Reflections On Life In A Dystopian Society 

Some rambling thoughts from a mom, psychiatric nurse practitioner, and highly sensitive person. 

This has been a soul sucking few years. In 2016, I saw a shift as a mental health professional.  It was a pervasive fear in my diverse clientele, transcending social economic status, race, and gender.  What we once considered paranoia, now seemed perfectly plausible.  In the last 5 years, I’ve seen things that I never thought I would.  When Trump was elected, many of us  felt  a collective pull to urgency.  Even those of us who had been involved with social justice work in the past got reinvigorated. We knew the ground gained  for members of the  BIPOC and LGBTQiA communities, as well as for  women, was in jeopardy.  I’m not sure I understood at the time  how severely they would be threatened. 

silhouette photography of boat on water during sunset.
Photo by Johannes Plenio on

Light and Dark

The darkness was just coming in.  The xenophobia, Qanon, the cult response to Trump.  They desecrated American flags with his face!  It culminated with him saluting a white supremacy group on national TV… and no one said a thing. 

For me, this horror  was juxtaposed with a time of light–I had young babies and all the hope as well as myopia involved with two kids in two years. I started Nurtured Well in this time period, as well.  I wanted a place for women that acknowledged misogyny and sexism drive mental health issues.  

More Gut Punches

Ever the optimist, I soldiered on. Then Covid.  Then over a million women dropped out of the workforce. Per usual, the heavy lifting fell on the women, especially the mothers. Those privileged enough put their hands up and cried “Uncle”.  They gave up their own professional aspirations, contributions, and potential earnings.  The rest of us just piled more on and held our breath. 

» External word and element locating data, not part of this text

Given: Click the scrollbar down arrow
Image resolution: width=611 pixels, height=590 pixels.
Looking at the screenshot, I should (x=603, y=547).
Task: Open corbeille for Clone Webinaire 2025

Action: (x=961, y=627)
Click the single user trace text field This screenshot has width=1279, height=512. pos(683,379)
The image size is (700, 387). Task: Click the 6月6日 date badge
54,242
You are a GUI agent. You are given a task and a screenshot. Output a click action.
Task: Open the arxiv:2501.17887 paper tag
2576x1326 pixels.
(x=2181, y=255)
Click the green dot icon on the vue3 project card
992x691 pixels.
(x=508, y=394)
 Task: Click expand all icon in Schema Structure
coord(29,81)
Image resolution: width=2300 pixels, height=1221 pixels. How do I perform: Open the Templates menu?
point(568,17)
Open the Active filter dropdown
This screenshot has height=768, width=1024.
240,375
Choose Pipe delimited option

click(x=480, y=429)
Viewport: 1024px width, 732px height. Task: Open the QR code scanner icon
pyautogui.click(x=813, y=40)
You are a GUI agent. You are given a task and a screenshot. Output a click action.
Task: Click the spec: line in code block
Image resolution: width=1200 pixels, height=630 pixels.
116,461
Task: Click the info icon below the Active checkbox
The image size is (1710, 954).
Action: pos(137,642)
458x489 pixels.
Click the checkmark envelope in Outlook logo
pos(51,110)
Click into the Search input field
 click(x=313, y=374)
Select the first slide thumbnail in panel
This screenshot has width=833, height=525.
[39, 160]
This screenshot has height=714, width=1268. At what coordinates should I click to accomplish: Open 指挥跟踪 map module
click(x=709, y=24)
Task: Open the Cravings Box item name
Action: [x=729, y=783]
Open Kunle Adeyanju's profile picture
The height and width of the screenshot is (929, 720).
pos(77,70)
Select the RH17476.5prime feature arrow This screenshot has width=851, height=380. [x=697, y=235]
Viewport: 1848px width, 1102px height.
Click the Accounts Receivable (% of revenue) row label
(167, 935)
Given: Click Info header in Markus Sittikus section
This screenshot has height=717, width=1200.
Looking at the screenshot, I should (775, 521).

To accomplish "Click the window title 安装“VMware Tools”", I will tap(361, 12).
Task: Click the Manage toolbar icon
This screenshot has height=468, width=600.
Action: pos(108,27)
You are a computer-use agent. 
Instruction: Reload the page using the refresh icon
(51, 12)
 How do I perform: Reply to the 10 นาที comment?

October 2020: Democratic Primary Results:  Several highly qualified women but two white men take the top places.  Particularly ironic since this was the 100th anniversary of women’s right to vote. I don’t think I ‘m going to have a gut left after all of these punches. 

I’m not a huge Science Fiction fan,  but I thoroughly enjoyed Margaret Atwood’s MaddAddam Trilogy.  She depicts all that is happening and more. 

All of these things were happening. A part of me knew the horrors and a part of me had to stay laser focused on caring for my children and home.   Especially now since the children were continuously with me and my husband in our home. Complicating everything was the unique experience of being a mental health provider experiencing all the same traumas as  my clients.  My colleagues and I talk about this concept. None of us had been through it before nor  have any great epiphanies about it.  What we do know: we take care of ourselves so we can bring our fullest best selves to the session.   For me that looks like non-negotiable exercise, meditation, and spiritual practice.   I wrote a poem.  Some days, I danced around my office.  

My children, obviously, got older during this time.  With that, came newfound independence for them and “free time” for me.  It was a bit like emerging out of  a cave only to see the sun burning out.  Being a parent clarifies your values real fast.    It’s also a huge motivator.  Make this world better–I made people, gotta make it good for them

rainbow over sea
Photo by Matt Hardy on

We can not deny the dystopia.

This past Friday, June 24, The Supreme Court of the United States of America overturned Roe v. Wade.  I could no longer deny that all of my optimism and indomitable spirit paled in comparison to the dark forces at large. We flew too close to the sun and they will not just burn our wings, they’ll be sure to chop them off.   I was numb yet reached out to friends and relatives.  Connection is key in times of great strife.  It is a community that will have  a fighting chance.  I won’t give up.  I hope you won’t either.  Find your tribe.  Double down on self reflection. Then take action.   

  This is a personal reflection post. It represents Sharon’s current mood and is not intended to give professional advice or information to anyone else. She acknowledges her privilege as a white, educated woman.